Fully immersive virtual simulations can boost industrial accident prevention

Industries must embrace 3D modelling with fully immersive virtual simulations in their occupational safety management systems. According to a new doctoral dissertation from the University of Vaasa, this will help them to optimise accident prevention.

The benefits of VR (Virtual Reality) technology stem from its capacity to present a replica of any facility, situation or process to be used for assessment or training. Furthermore, when used effectively, VR can reduce risks in companies' operations. It can provide users with better work practices and improve hazard perception through instructions relevant to products, processes or working environment.  

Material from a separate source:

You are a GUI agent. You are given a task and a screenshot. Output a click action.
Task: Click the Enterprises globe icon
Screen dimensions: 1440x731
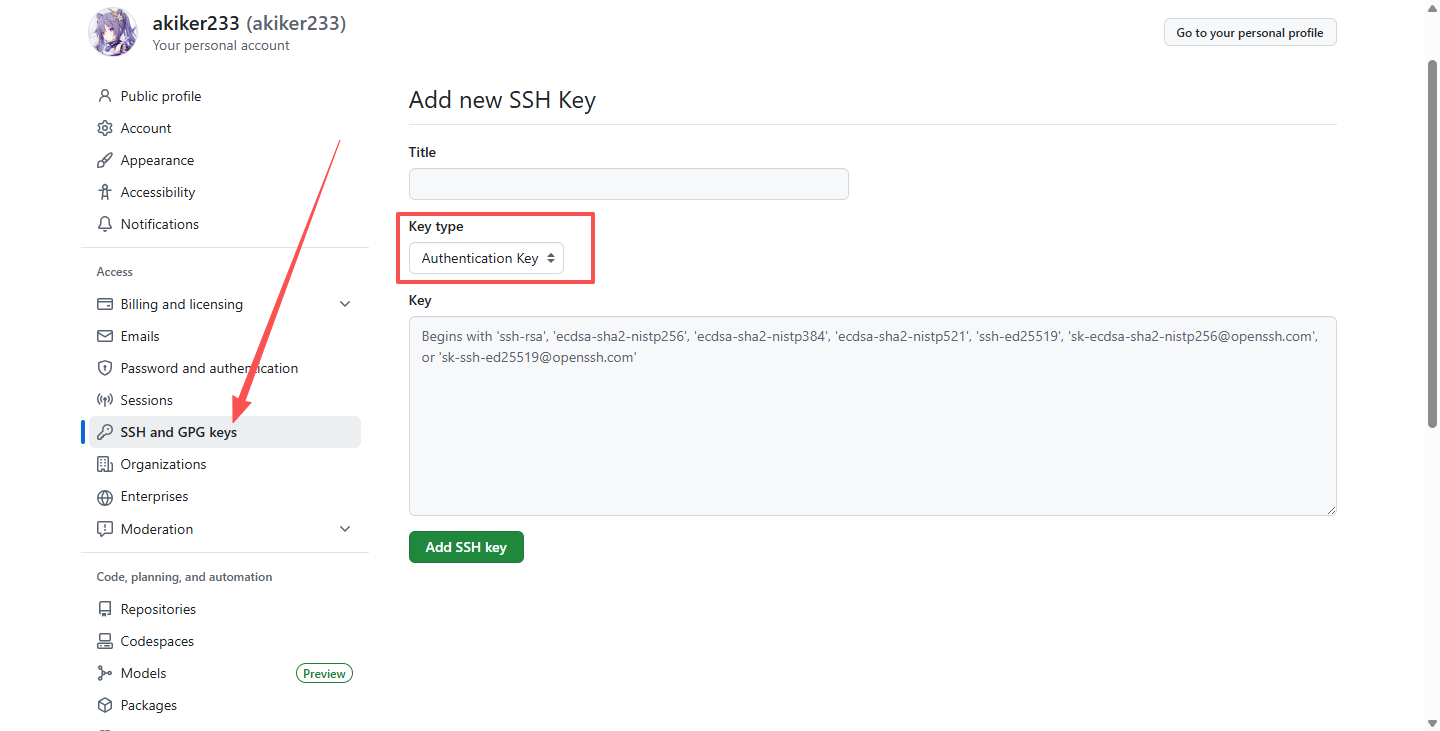[x=104, y=497]
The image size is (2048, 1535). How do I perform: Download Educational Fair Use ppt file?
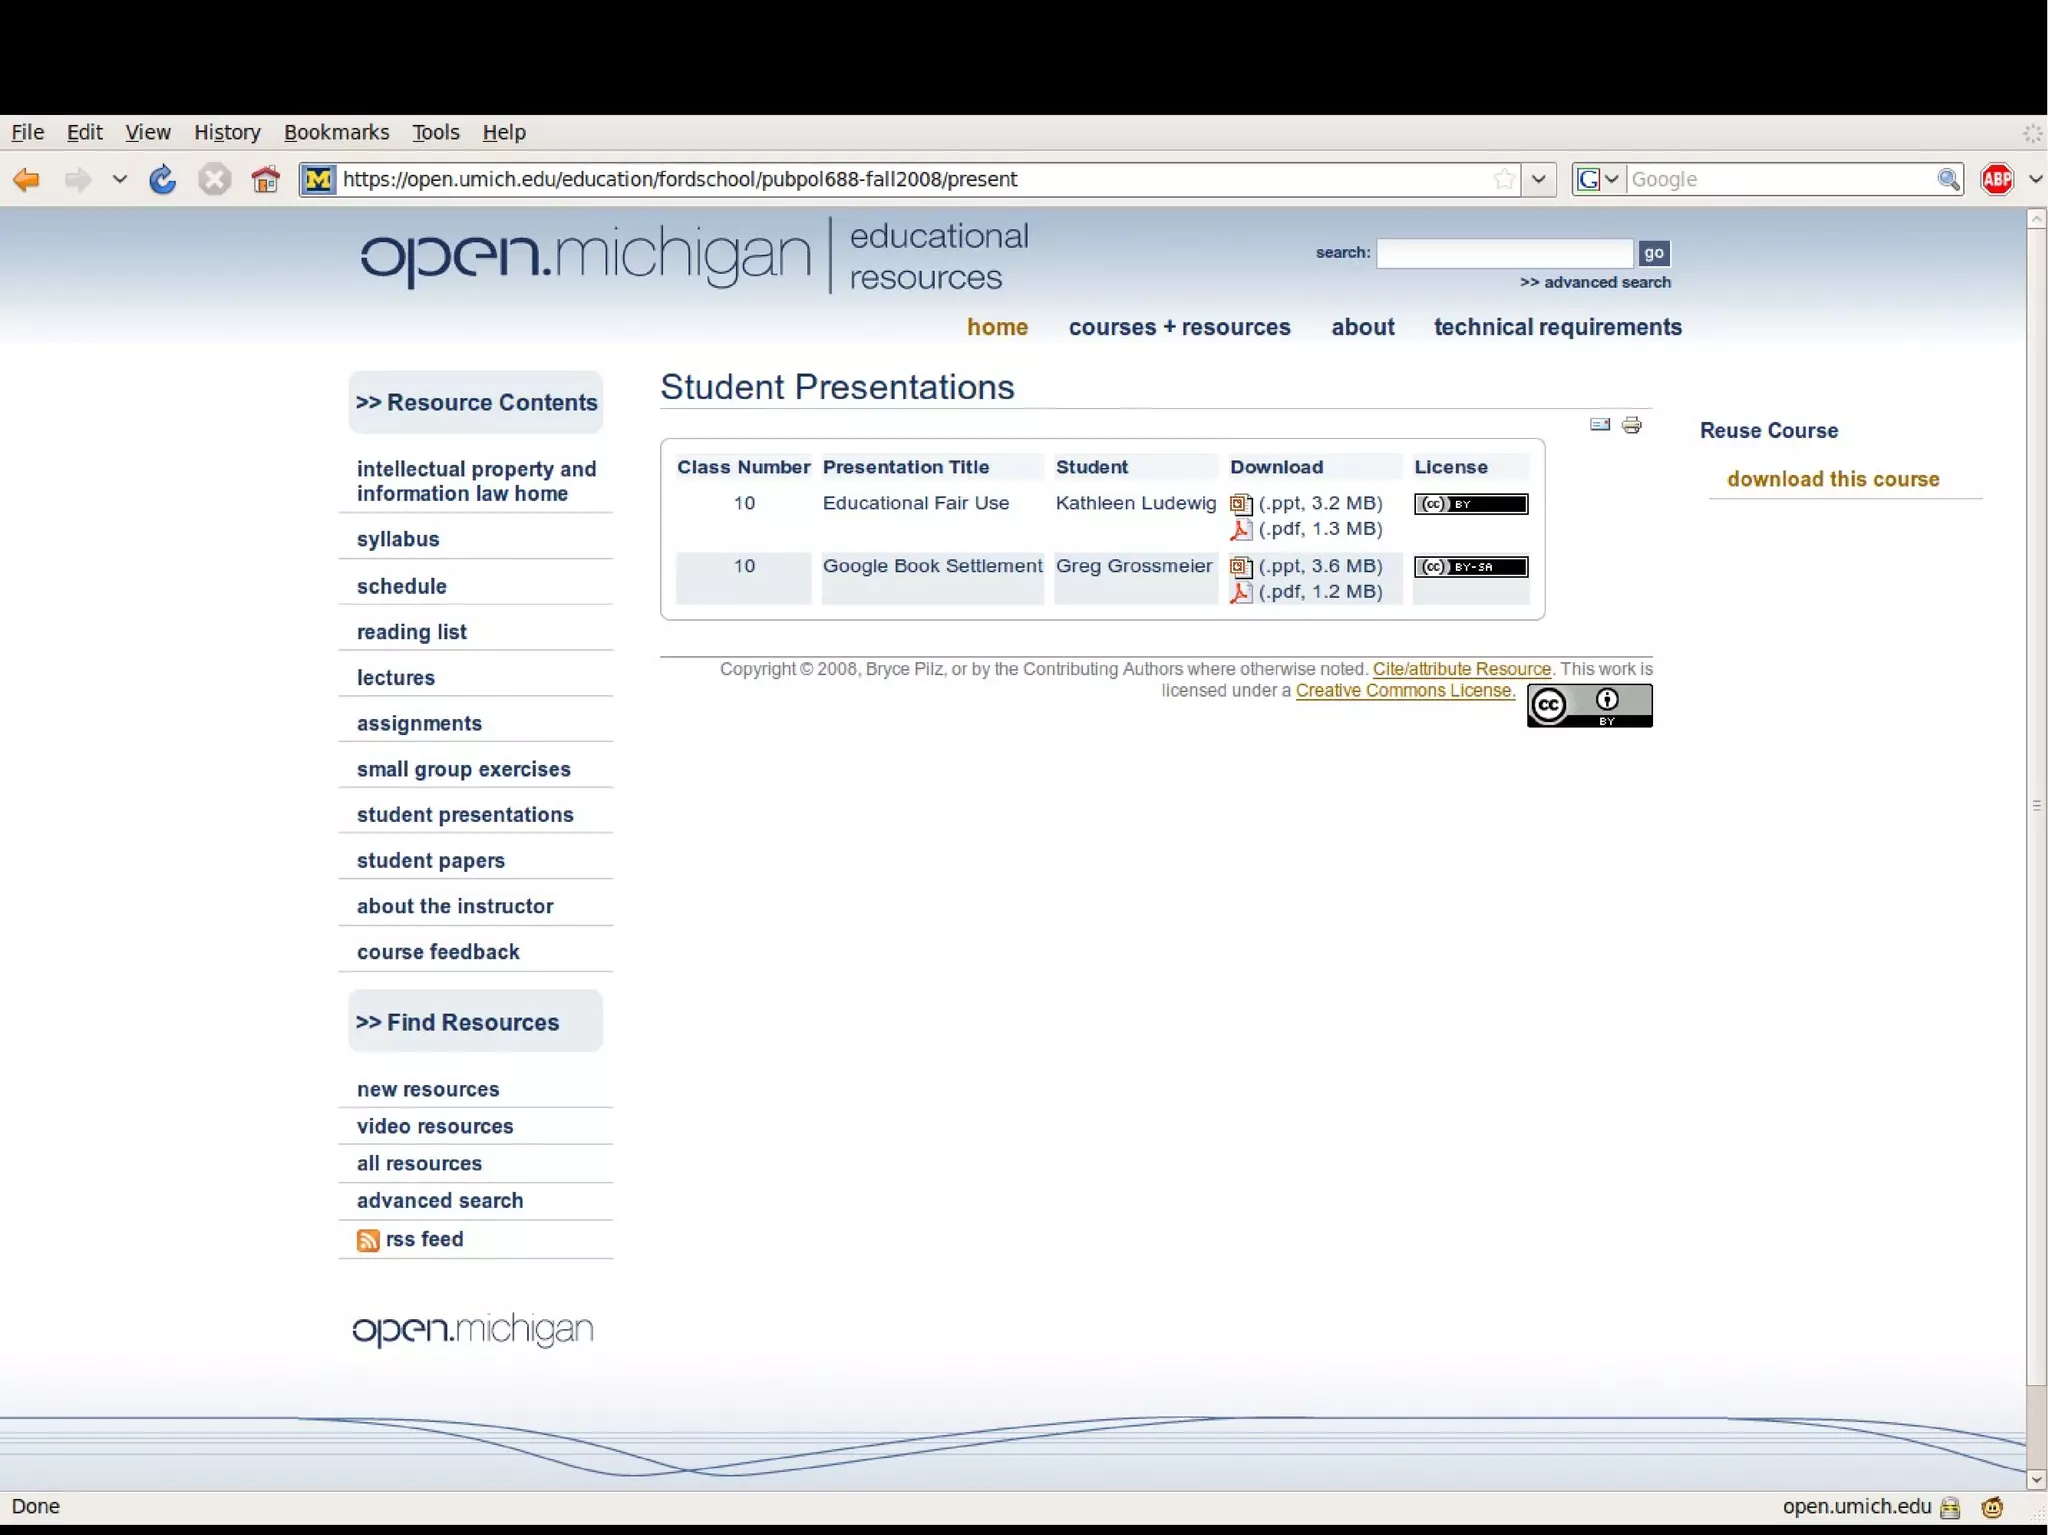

– Such features are vital to accident prevention since traditional industrial safety training methods have mainly been monotonous and boring without adequate interactions of related tasks to stimulate learning and retention. This is particularly problematic as the current generation of employees is more conversant with games, devices, and programs. Learning within this sphere is more acceptable to them, says Ebo Kwegyir-Afful who will publicly defend his dissertation at the University of Vaasa, on Friday, 28th of October. 

Ebo Kwegyir-Afful bases these claims on the statistical evidence of experiments conducted at the Technobothnia research centre in Vaasa between 2017–2022. The experiments were designed to demonstrate the potential of VR in accident prevention during manufacturing processes and maintenance activities at facility conceptual stages. Two industrial 3D models were utilised: a lithium-ion battery manufacturing factory and a gas power plant. 

According to the experiment results, VR can boost the salient areas of industrial accident prevention: safety training, hazard identification and risk assessment (HIRA), and emergency preparedness and response (EPR) initiatives. These are the three core areas of industrial accident prevention according to the ISO 45001: 2018 standard.  

– When utilised appropriately, VR can enable industries to achieve significant safety countermeasures by increasing or improving safety training, HIRA and emergency preparedness and response initiatives to be more interactive and engaging. With these measurements the entire organizational safety management system will become more effective, says Ebo based on his doctoral study. 

 A significant part of the HIRA process includes controlling and mitigating perceived hazards for rectification while designing the factory model. To this end, the study emphasises safety countermeasures at the factory conceptual stages.  

Doctoral dissertation 

Kwegyir-Afful, Ebo (2022)Simulation-Based Countermeasures Towards Accident Prevention: Virtual Reality Utilization in Industrial Processes and Activities. Acta Wasaensia 492. Doctoral dissertation. Vaasan yliopisto / University of Vaasa. 

Publication pdf 

Public defence 

The public examination of M.Sc. Ebo Kwegyir-Afful’s doctoral dissertation “Simulation-Based Countermeasures Towards Accident Prevention: Virtual Reality Utilization in Industrial Processes and Activities” will be held on Friday 28th October 2022 at noonat the University of Vaasa, auditorium Kurtén. 
It is possible to follow the defence also online (Zoom, password: 379145). Professor Jouni Kivistö-Rahnasto (Tampere University) and Docent, D.Sc. Arto Reiman (University of Oulu) will act as opponents and Professor Jussi Kantola as a custos. 


Further information

Ebo Kwegyir-Afful lives in Vaasa. He holds a Bachelor of Engineering degree from the Vaasa University of Applied Sciences (VAMK) and a Master of Science degree in Economics and Business Administration from the University of Vaasa. He was born in 1970 in Ghana.